[Rows contained in a dataset]
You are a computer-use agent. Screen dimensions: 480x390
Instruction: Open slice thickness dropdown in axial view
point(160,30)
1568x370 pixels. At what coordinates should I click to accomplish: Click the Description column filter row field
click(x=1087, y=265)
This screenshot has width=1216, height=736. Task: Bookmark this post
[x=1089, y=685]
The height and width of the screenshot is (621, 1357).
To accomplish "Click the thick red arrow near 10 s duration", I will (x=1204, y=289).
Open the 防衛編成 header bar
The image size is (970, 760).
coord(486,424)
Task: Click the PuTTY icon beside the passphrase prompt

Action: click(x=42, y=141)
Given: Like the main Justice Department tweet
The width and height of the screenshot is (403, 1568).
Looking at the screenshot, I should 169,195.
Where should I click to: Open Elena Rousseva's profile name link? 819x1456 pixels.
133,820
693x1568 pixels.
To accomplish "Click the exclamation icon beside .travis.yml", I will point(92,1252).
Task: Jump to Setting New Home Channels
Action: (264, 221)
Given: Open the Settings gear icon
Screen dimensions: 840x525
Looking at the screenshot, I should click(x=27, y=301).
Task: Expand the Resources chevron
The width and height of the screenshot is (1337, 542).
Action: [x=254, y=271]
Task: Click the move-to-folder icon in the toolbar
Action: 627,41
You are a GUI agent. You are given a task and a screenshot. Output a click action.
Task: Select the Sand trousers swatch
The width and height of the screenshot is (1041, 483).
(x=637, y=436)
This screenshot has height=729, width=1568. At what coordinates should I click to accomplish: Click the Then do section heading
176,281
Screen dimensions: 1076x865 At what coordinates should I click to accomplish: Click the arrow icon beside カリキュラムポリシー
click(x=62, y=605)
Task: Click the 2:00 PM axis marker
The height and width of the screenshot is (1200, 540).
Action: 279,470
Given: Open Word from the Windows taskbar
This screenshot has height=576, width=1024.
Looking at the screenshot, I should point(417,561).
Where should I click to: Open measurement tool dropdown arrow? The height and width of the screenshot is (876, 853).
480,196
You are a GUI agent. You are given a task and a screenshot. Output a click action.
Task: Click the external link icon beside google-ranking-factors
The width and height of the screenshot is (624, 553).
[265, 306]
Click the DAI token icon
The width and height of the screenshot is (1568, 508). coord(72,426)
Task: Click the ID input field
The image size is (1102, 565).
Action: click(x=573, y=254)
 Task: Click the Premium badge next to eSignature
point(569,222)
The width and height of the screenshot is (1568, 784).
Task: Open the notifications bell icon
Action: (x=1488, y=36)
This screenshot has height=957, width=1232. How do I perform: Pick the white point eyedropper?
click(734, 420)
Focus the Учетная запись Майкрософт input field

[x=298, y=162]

**Task description:**
Could you rewrite everything from the start of the rows down to the line containing "[x=1089, y=685]", swapping "screenshot" for "capture" and leaving all else as it stands?

**Solution for this task:**
You are a computer-use agent. Screen dimensions: 480x390
Instruction: Open slice thickness dropdown in axial view
point(160,30)
1568x370 pixels. At what coordinates should I click to accomplish: Click the Description column filter row field
click(x=1087, y=265)
This capture has width=1216, height=736. Task: Bookmark this post
[x=1089, y=685]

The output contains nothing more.